Das Bild, das Ariès von der Geschichte der Kindheit gezeichnet hat, scheint also in manchem Punkt korrektur- und ergänzungsbedürftig zu sein. Trotzdem wird man Ariès, was die generelle Linie seiner Untersuchungsführung betrifft (wachsende Bedeutung des sozialen und kulturellen Status Kindheit im historischen Prozeß der Neuzeit), nach wie vor beipflichten müssen.

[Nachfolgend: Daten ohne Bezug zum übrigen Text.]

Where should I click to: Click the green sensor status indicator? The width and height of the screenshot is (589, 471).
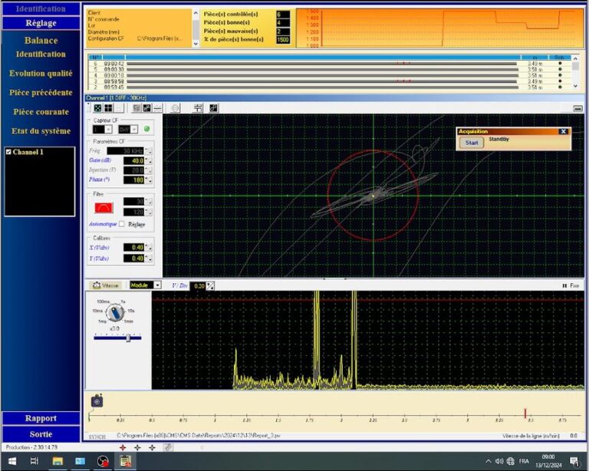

Vor allem aber bleibt sein methodischer Ansatz – die Frage nach der Geschichtlichkeit der Kategorie Kindheit – bedeutsam.

In die Diskussion hat sich bisweilen eine Begriffsverwirrung eingeschlichen, an deren Zustandekommen Ariès selber nicht ganz schuldlos ist: das Verständnis von Kindheit als Kinderleben und von Kindheit als Kindheitsbild. »Kinderleben« meint die gesellschaftliche Wirklichkeit von Kindern, ihr Leben und Treiben in einer bestimmten Epoche und an einem bestimmten Ort; »Kindheitsbild« meint die Entwürfe und Vorstellungen, die sich eine Epoche, eine soziale Gruppe oder auch ein Einzelner von Kindern macht (und die individuell und gesellschaftlich außerordentlich wirksam sein und das Verhalten gegenüber ›wirklichen‹ Kindern durchaus beeinflussen können).[17] Wie jeder historisch forschende Wissenschaftler ist auch der an Kindheit interessierte auf Quellen angewiesen: Geschichten, Bilder, Urkunden, Grabsteine, Museumsbestände etc., sie alle reden von Kindern, sie stehen der Wirklichkeit, von der sie berichten, ferner oder näher; niemals sind sie freilich mit ihr identisch. Dieser hermeneutisch an und für sich selbstverständliche Sachverhalt scheint, wo es um Kinder geht, besonders leicht vergessen zu werden. Ein Sujet wie das der Kinderdarstellungen (in historischen ebenso wie in zeitgenössischen Zeugnissen) verleitet offenbar in ganz besonderer Weise zur vorschnellen Identifikation des Dargestellten mit der »Realität«: Projektion im Freudschen Sinne scheint dabei im Spiel zu sein.

Ich will den Unterschied an einem Beispiel illustrieren: Im Jahre 1488 hat der elsässische Prediger Geiler von Kaisersberg einen Predigtzyklus ›Von der artt der kind‹ gehalten, in dem er 15 »Eigenschaften der Kinder« aufzählt und geistlich deutet.[18] Dürfen wir Geilers Charakterisierungen der »artt der kind« für einen Beitrag zur Zustandsbeschreibung elsässischen Kinderlebens am Ende des Mittelalters nehmen? Nur mit Einschränkungen. Der Prediger bietet ein bestimmtes Bild von Kindheit an, und wir können nicht ausschließen, daß es Züge eines Wunschbildes trägt. (Auch hier sind die Kinder Vorbilder, immerhin ist der Predigttext das bekannte »So ihr nicht werdet wie die Kinder …«) Ganz sicher aber ist Geilers Predigtzyklus – ähnlich wie seine ›Kinderspiele‹-Serie – ein Indiz dafür, daß die detaillierte Darstellung des Kinderlebens kanzelwürdig, predigtfähig geworden ist. Die Kinderwelt drängt in die geistliche Rede, die Welt des Populären mischt sich mit der Hochkultur. Darin bekundet sich zweifellos eine geschärfte Aufmerksamkeit des Predigers und der Zeit für »die Kindheit«, ob auch für die lebendigen Kinder selber sei dahingestellt.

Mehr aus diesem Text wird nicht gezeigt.